Problem to solve. Locate every line in the records that contains the word "arrow", and copy each such line.

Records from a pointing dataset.
========================================================================

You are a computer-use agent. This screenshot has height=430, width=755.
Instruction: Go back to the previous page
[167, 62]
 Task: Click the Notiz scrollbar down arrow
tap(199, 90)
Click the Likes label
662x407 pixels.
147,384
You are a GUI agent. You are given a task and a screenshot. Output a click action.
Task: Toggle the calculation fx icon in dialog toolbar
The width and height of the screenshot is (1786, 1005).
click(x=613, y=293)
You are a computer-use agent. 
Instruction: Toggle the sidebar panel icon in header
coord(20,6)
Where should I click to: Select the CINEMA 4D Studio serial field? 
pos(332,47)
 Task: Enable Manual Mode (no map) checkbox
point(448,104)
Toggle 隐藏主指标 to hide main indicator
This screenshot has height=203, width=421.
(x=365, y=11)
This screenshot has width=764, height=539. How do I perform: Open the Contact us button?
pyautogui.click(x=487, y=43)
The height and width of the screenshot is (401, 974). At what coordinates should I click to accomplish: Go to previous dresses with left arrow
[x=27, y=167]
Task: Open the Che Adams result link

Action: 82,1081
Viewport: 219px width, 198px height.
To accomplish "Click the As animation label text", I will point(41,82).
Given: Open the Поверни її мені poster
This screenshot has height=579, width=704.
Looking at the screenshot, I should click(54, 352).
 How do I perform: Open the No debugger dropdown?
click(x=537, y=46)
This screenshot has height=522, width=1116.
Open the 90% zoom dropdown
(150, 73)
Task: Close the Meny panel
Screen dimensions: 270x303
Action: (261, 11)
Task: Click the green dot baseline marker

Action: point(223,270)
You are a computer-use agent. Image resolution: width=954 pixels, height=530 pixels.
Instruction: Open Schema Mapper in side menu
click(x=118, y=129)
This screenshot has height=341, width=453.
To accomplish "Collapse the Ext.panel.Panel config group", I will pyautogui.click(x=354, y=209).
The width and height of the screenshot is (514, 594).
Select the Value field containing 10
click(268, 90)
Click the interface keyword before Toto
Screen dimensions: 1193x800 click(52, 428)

========================================================================

Problem solution.
 Task: Click the Notiz scrollbar down arrow
The height and width of the screenshot is (401, 974). At what coordinates should I click to accomplish: Go to previous dresses with left arrow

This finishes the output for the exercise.